Timmy is especially susceptible to getting all his shit stolen.
Timmy: " hey look I found these really cool Lego pieces!"
Mark (grabs said Lego pieces from Timmy): "Hey look I found these really cool Lego pieces!"
Timmy: "oh ... I thought...I had them....but... maybe you found them first..."
Me: "Heck no Mark. You know what you did."

Sunday, May 25, 2014

Once upon a song

I sometimes I write comics other times I write dorky myths. Here is a dorky myth.

"I hate men," said the fat little god with the razor sharp teeth.
" - and I will tell you why before I eat you."
He began his story-

Long ago the stars sang a song.
Everything danced the dance of the song that the stars sang.
They sang of what is and what was and what will be.
what is and what was and what will be
and what they sang was what was done.

Their's was a song of beauty without mystery for in the song every step was prescribed. The stars sang of the movements of the planets and the tiniest step of an insect. Nothing was missing from the song.

The song held for every living thing a constant terror.
 In every note of the song was the crunch of broken bones.
The inevitable gnawing of the bones of those who were dead and of those who would be dead.
And there were no other living things but the dead and the dying.
But they lived by the song and the terror for the song had to be.

The gods loved the fear and they filled their nostrils with the terror of the living things. They were huge and fat. They were happy.
Another voice began to sing.
It could hardly be called singing - a small murmur, a buzzing, disrupting the song of the stars.

The stars didn't care. They sang on - as they always sang and always would sing and they danced their dance ever heedless of the things below them.
But the gods were perturbed.
"Who dares?" they sneered.

The thing that murmured was by far the most pathetic of the living things. It had neither claws nor fangs. In fact these things spent most of their time trying -but failing- to avoid being eaten.
The thing no longer wanted to spend its nights in the caves and its days running.
So it murmured. And the murmur grew louder.
The murmur grew into a song.
The song was about the weak thing getting stronger and what the song said came to be.

The gods hated this but the thing gave them sacrifices and foolishly they were appeased - but they shrank and shrank and hardly realized it until they were so small they could hardly do him any harm.

### Stored data
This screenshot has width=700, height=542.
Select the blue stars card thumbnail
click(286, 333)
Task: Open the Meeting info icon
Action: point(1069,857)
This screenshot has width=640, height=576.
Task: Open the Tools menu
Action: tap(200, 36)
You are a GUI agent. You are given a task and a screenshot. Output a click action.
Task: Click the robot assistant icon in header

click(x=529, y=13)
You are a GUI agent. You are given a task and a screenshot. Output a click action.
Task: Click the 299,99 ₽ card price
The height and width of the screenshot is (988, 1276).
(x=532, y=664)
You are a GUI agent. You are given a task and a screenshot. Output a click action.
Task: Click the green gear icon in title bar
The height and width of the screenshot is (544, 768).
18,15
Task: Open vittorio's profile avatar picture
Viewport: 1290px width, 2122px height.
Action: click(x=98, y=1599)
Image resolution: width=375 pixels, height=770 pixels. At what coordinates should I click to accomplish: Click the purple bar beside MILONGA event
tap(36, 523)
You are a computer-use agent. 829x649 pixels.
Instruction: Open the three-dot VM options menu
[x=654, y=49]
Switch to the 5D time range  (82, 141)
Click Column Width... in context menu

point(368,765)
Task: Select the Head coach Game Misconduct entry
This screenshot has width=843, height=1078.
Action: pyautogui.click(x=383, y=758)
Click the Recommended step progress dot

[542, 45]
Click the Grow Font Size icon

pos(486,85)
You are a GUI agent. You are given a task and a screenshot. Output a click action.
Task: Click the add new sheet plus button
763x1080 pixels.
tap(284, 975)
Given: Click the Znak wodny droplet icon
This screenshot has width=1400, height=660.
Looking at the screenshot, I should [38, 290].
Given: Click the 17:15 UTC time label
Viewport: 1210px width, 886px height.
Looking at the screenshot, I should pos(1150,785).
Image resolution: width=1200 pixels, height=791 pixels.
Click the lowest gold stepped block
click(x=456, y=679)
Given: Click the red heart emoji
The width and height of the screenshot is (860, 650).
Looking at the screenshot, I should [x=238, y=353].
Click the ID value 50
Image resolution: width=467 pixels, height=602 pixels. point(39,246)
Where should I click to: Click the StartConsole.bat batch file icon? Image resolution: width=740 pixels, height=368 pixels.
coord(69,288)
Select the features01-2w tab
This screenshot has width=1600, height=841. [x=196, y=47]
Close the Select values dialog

### About this task
Print the portion of the supplied text starting with "Sunday, May 25, 2014" and going on through "what will be.". Work only from the supplied text.

### Output of the exercise
Sunday, May 25, 2014

Once upon a song

I sometimes I write comics other times I write dorky myths. Here is a dorky myth.

"I hate men," said the fat little god with the razor sharp teeth.
" - and I will tell you why before I eat you."
He began his story-

Long ago the stars sang a song.
Everything danced the dance of the song that the stars sang.
They sang of what is and what was and what will be.